Padre António Vieira, carta ao rei de Portugal, D. João IV, 1653
Padre António Vieira, carta ao rei de Portugal, D. João IV, 1653
Há porém páginas de prosa que me têm feito chorar. Lembro-me, como do que estou vendo, da noite em que, ainda criança, li pela primeira vez numa selecta, o passo célebre de Vieira, sobre o rei Salomão. E fui lendo, até ao fim, trémulo, confuso; depois rompi em lágrimas felizes, como nenhuma felicidade real me fará chorar, como nenhuma tristeza da vida me fará imitar.
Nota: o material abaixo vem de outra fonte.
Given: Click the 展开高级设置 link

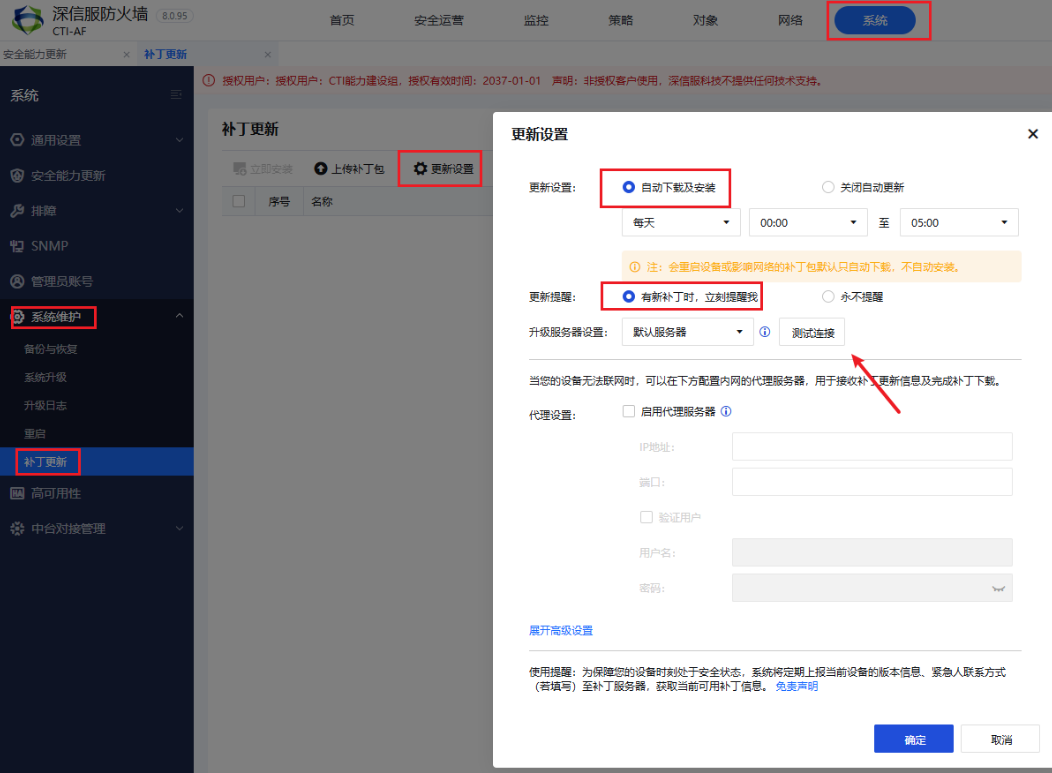Looking at the screenshot, I should [561, 630].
Fernando Pessoa, Livro do Desassossego
António Vieira foi um homem com um enorme gosto pela acção; uma personagem empenhada na vida do seu tempo e nas questões em que directamente se envolvia:
- a actividade política e diplomática relacionada com a defesa dos interesses portugueses após a Restauração de 1640;
- o problema da colónia brasileira;
a missionação e a defesa da liberdade dos índios no Brasil (“o pastor (Vieira) é o que apascenta as suas ovelhas [os índios] e ainda o que as defende dos ataques dos lobos [os colonos] Sermão da Epifania, 1662;
a questão dos cristãos-novos;
o seu processo na Inquisição;
prega ao modo tradicional, como já pregava Santo António (século XIII);
considerou que o sermão servia para interpretar o texto sagrado citado (conceito predicável);
para ele o texto apresentava quatro sentidos: o sentido literal, o sentido alegórico, o sentido moral e o sentido analógico;
usou a língua como arte de encontrar as palavras mais próprias para o que se quer significar;
para ele as palavras não eram um instrumento para descobrir uma verdade, mas para motivar a vontade numa acção (a teoria do V Império – crença na missão providencial dos Portugueses);
nas suas deambulações converteu várias tribos de índios, pacificou muitos, aprendeu algumas das sua línguas;
nos seus sermões (principalmente Sermão de Santo António aos Peixes) destacam-se alguns elementos que, ao nível da linguagem e do estilo, os valorizam:
I. as imagens bíblicas,
II. a antítese e a adjectivação oxímora,
III. as comparações e as alusões metafóricas,
IV. o paralelismo anafórico,
V. as apóstrofes e as exclamações,
VI. as interrogações retóricas,
VII. a expressividade das hipérboles,
VIII. as enumerações,
IX. as amplificações,
X. a alegoria,
XI. o ritmo da frase,
XII. a manutenção do contacto com o auditório (função fática e apelativa),
XIII. o visualismo.
O período barroco aparece influenciado pelo movimento denominado Contra-Reforma, pela renovação da Escolástica e pelo absolutismo régio;
O fenómeno do Barroco constitui um afastamento da estética renascentista devido à necessidade do ser humano encontrar uma nova expressão de vida, uma outra harmonia na busca da perfeição, da verdade, da luz; por isso rompe com a concepção estática e fechada da arte renascentista;
O Barroco é profundamente sensorial e naturalista, apela para as sensações fruídas na variedade incessante do mundo físico;
O Barroco caracteriza-se pela ostentação, pelo esplendor e pela proliferação dos elementos decorativos; desta forma, recorre ao expressivo, à extravagãncia, à amplificação e ao requinte da forma e do pensamento.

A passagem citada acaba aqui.